- _Data supplied_:

──────────────────────────────

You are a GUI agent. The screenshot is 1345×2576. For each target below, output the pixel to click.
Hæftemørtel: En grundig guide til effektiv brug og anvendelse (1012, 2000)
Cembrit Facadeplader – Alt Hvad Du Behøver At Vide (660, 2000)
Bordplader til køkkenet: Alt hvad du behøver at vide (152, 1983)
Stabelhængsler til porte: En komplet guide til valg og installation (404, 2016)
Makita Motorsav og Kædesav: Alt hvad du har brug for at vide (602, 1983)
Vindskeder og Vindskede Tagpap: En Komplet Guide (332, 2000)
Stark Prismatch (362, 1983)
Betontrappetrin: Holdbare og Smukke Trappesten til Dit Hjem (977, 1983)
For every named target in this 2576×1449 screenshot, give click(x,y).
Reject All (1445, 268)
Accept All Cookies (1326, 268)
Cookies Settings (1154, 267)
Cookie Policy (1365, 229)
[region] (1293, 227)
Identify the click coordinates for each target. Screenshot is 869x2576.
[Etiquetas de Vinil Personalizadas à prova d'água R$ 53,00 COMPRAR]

──────────────────────────────

- _Problem requirements_:
Working from the listing above, give it again word for word.

- _Exercise response_:
You are a GUI agent. The screenshot is 1345×2576. For each target below, output the pixel to click.
Hæftemørtel: En grundig guide til effektiv brug og anvendelse (1012, 2000)
Cembrit Facadeplader – Alt Hvad Du Behøver At Vide (660, 2000)
Bordplader til køkkenet: Alt hvad du behøver at vide (152, 1983)
Stabelhængsler til porte: En komplet guide til valg og installation (404, 2016)
Makita Motorsav og Kædesav: Alt hvad du har brug for at vide (602, 1983)
Vindskeder og Vindskede Tagpap: En Komplet Guide (332, 2000)
Stark Prismatch (362, 1983)
Betontrappetrin: Holdbare og Smukke Trappesten til Dit Hjem (977, 1983)
For every named target in this 2576×1449 screenshot, give click(x,y).
Reject All (1445, 268)
Accept All Cookies (1326, 268)
Cookies Settings (1154, 267)
Cookie Policy (1365, 229)
[region] (1293, 227)
Identify the click coordinates for each target. Screenshot is 869x2576.
[Etiquetas de Vinil Personalizadas à prova d'água R$ 53,00 COMPRAR]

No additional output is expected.